Methods and compositions using klotho variant polypeptides
Abstract
The present disclosure is directed to compositions and methods related to an alpha sKlotho variant or fragment, in which 1 to up to about 20 amino acids have been deleted from the C-terminus, optionally also having mutations at V563 and/or K795. The present disclosure also pertains to an alpha sKlotho polypeptide variant or fragment, having mutations at V563 and/or K795, wherein the polypeptide variant or fragment is full-length, or optionally 1 to up to about 20 amino acids have been deleted from the C-terminus.

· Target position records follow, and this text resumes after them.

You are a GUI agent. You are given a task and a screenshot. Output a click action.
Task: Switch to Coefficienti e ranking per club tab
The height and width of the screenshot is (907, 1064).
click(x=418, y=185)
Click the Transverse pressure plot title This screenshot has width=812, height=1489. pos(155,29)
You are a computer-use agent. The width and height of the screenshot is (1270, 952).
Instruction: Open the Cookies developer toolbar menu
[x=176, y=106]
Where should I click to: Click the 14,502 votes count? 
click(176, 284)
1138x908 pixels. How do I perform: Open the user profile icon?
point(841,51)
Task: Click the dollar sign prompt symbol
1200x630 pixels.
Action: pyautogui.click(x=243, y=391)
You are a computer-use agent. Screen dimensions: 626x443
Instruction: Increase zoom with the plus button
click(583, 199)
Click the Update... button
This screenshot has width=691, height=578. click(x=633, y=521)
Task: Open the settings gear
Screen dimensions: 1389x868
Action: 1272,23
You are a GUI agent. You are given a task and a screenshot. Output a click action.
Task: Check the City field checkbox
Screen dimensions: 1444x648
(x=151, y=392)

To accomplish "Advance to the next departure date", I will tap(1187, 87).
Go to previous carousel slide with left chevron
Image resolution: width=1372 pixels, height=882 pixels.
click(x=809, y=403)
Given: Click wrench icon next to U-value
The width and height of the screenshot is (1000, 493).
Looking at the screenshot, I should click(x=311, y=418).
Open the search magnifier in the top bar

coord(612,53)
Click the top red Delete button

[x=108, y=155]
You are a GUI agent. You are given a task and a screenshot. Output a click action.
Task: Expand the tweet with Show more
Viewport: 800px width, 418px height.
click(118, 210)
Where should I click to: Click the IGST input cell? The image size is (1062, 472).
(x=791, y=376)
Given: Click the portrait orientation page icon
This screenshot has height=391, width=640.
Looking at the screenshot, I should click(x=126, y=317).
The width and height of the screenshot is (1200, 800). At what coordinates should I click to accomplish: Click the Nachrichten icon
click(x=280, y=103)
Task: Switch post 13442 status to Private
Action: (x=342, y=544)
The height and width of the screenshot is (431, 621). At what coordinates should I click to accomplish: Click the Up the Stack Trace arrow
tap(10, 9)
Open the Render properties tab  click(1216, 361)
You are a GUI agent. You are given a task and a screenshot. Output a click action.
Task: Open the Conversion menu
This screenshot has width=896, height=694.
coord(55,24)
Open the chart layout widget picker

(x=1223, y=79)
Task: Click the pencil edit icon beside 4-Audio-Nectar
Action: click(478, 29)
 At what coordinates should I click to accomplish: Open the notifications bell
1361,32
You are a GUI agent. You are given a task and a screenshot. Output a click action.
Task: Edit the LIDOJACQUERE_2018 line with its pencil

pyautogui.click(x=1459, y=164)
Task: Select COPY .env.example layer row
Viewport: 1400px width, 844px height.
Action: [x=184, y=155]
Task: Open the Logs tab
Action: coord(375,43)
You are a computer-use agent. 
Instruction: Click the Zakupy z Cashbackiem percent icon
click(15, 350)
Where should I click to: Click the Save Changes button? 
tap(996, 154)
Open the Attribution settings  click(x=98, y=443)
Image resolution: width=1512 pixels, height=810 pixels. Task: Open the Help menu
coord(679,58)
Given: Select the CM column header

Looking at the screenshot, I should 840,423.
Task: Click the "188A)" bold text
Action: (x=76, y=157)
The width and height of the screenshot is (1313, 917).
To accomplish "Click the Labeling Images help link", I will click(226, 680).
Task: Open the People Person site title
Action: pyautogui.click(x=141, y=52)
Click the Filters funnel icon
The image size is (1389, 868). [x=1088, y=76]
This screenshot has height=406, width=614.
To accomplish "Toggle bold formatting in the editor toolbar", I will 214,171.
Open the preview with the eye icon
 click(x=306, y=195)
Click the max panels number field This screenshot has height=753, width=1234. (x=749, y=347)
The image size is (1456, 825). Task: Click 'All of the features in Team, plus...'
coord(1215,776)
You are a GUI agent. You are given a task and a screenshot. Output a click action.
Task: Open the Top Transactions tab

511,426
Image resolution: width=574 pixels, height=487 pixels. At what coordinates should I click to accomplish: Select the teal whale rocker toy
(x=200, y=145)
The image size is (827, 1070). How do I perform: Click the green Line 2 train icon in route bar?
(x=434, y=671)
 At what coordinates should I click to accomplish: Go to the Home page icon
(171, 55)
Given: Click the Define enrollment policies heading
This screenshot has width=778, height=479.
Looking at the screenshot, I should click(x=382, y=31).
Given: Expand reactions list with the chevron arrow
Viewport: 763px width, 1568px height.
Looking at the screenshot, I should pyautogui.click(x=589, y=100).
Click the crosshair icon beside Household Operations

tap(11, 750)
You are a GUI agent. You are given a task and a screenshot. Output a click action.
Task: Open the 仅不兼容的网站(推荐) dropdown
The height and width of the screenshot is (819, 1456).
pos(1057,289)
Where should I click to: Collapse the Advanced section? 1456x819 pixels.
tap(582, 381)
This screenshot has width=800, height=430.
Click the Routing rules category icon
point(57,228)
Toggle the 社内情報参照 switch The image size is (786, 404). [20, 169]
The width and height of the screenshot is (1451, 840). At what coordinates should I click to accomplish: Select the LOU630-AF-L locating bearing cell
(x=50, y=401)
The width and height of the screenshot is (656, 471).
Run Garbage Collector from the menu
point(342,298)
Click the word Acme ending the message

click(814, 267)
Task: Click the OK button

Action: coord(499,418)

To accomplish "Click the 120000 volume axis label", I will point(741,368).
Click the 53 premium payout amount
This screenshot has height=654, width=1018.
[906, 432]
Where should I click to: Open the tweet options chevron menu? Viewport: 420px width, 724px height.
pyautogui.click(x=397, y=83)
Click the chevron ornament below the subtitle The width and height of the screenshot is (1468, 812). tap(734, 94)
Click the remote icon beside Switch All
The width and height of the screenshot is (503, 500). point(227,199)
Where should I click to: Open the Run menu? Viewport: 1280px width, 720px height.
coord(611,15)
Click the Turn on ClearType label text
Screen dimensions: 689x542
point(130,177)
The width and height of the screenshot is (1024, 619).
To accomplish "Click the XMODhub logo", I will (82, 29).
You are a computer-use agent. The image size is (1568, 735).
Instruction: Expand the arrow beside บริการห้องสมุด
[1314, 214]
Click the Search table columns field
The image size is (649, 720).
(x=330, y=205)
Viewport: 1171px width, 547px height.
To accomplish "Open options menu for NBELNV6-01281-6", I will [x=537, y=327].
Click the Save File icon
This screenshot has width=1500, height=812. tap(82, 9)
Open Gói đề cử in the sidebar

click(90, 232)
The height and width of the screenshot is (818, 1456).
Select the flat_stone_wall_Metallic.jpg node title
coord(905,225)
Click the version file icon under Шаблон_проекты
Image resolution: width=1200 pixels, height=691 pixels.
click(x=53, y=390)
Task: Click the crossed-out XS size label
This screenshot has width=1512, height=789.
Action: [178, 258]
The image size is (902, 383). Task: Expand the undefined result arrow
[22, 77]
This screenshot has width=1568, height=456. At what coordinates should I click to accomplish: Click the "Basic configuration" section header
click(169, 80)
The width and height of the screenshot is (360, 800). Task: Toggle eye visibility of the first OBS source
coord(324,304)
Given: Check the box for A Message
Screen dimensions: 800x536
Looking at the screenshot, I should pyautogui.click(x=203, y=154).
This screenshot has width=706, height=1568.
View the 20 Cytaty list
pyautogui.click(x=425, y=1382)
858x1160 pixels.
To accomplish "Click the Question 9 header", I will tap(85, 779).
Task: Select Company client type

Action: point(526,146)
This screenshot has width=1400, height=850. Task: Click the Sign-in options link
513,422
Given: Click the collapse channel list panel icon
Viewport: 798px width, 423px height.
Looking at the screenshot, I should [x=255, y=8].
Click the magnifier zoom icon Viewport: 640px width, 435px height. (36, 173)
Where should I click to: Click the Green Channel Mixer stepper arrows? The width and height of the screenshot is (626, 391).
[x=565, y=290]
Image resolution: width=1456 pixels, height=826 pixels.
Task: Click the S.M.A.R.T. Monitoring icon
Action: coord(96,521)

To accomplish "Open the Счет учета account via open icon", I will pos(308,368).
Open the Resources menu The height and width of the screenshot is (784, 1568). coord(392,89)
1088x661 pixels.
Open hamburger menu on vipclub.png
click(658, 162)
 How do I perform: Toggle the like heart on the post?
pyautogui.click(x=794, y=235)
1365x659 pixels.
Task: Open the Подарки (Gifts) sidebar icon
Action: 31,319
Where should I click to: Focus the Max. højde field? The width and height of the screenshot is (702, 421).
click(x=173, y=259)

The present disclosure also pertains to fusion polypeptides comprising: (a) an alpha sKlotho, in which 1 to up to about 20 amino acids have been deleted from the C-terminus, optionally also having mutations at V563 and/or K795; (b) a linker; and (c) FGF23, optionally having a mutation at R179, C206 and/or C244, or (c) serum albumin.
Claims
exact text as granted — not AI-modified1 - 34 . (canceled)
35 . A method of treating or preventing a Klotho-related disease, comprising the step of administering to an individual in need thereof a therapeutically effective dose of a composition comprising an alpha sKlotho, in which about 20 amino acids have been deleted from the C-terminus, optionally also having mutations at V563 and/or K795.
36 . (canceled)
37 . The method of claim 35 or 36 , wherein the Klotho-related disease is selected from the group consisting of: an age-related condition, a metabolic disorder, hyperphosphatemia, calcinosis, chronic renal disease, chronic renal failure, cancer, breast cancer, and muscle atrophy.
38 . The method of claim 37 , wherein the age-related condition is selected from the group consisting of sarcopenia, skin atrophy, muscle wasting, brain atrophy, atherosclerosis, arteriosclerosis, pulmonary emphysema, osteoporosis, osteoarthritis, immunologic incompetence, high blood pressure, dementia, Huntington's disease, Alzheimer's disease, cataracts, age-related macular degeneration, prostate cancer, stroke, diminished life expectancy, memory loss, wrinkles, impaired kidney function, and age-related hearing loss.
39 . The method of claim 38 , wherein the metabolic disorder is selected from the group consisting of Type II Diabetes, Metabolic Syndrome, hyperglycemia, and obesity.Cited by (0)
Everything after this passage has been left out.